▼

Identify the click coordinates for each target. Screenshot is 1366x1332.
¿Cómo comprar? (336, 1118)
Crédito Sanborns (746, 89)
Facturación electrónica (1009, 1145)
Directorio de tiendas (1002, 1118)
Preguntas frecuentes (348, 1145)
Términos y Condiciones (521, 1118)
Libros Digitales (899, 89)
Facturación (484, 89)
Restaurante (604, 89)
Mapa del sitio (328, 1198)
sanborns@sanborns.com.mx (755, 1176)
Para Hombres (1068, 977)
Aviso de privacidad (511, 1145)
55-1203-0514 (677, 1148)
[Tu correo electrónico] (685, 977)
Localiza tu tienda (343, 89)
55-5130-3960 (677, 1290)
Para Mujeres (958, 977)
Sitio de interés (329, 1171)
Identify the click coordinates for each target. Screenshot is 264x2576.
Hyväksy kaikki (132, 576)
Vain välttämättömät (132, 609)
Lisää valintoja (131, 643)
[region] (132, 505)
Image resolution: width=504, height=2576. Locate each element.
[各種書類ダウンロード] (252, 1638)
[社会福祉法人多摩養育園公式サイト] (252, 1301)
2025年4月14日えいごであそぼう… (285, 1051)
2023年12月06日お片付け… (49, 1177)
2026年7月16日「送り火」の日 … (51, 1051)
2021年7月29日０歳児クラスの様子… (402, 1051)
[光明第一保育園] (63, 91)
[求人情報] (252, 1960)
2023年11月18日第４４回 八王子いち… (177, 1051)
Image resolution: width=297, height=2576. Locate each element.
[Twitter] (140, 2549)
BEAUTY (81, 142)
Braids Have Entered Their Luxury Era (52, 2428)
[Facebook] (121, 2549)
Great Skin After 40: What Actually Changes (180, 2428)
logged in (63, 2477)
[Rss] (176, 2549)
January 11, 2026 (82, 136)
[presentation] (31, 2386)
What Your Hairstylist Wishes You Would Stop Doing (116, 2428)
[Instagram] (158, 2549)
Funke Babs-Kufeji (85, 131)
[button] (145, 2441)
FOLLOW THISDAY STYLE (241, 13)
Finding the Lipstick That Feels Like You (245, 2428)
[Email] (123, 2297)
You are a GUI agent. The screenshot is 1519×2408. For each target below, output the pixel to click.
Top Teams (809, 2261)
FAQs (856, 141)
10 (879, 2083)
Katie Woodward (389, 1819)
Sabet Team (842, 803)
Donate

▲

Which lines above contain the word "Facturación"? Copy all of them.

• **YOUR SOLUTION**:
Facturación electrónica (1009, 1145)
Facturación (484, 89)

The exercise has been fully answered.